• **Exercise brief**: All of the records below need to be written out exactly, but without the pictures.
(Supplied records)
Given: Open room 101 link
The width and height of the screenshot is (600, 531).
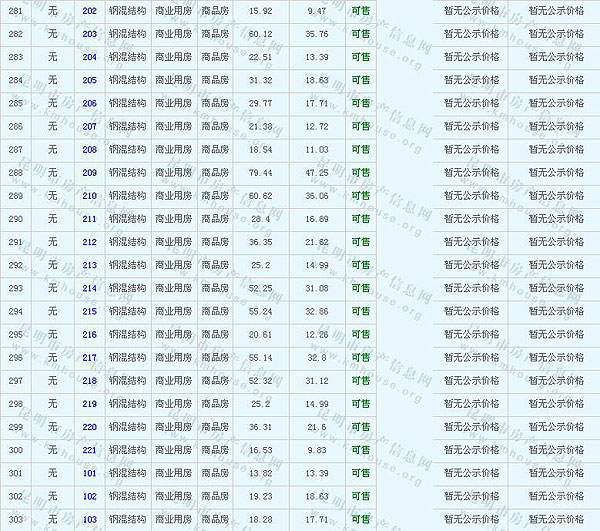Looking at the screenshot, I should (89, 473).
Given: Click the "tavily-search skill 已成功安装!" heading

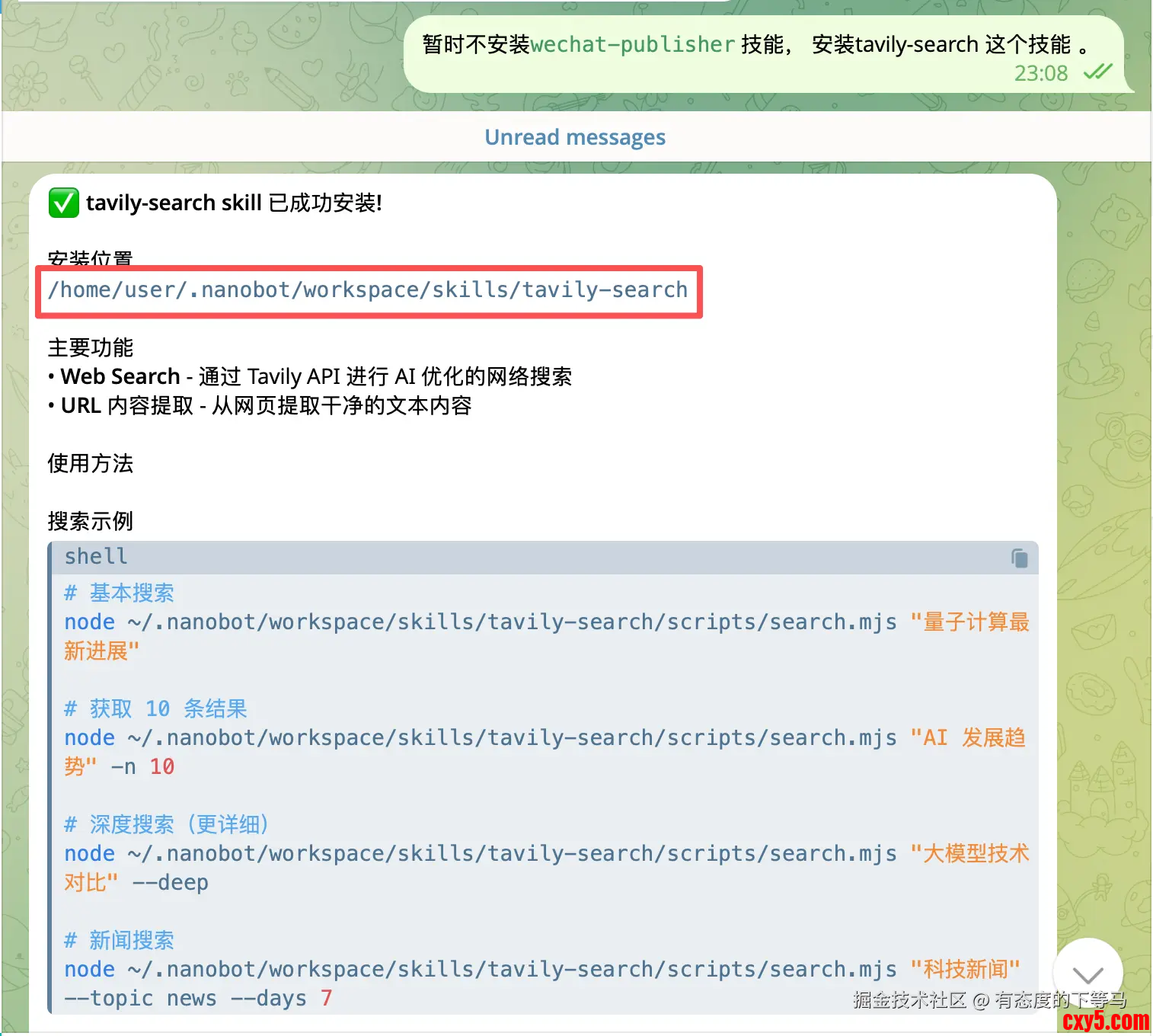Looking at the screenshot, I should pyautogui.click(x=234, y=203).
(End Supplied records)
• **Answer for this exercise**:
Given: Open room 101 link
The width and height of the screenshot is (600, 531).
Looking at the screenshot, I should (89, 473).
Given: Click the "tavily-search skill 已成功安装!" heading

Looking at the screenshot, I should pyautogui.click(x=234, y=203).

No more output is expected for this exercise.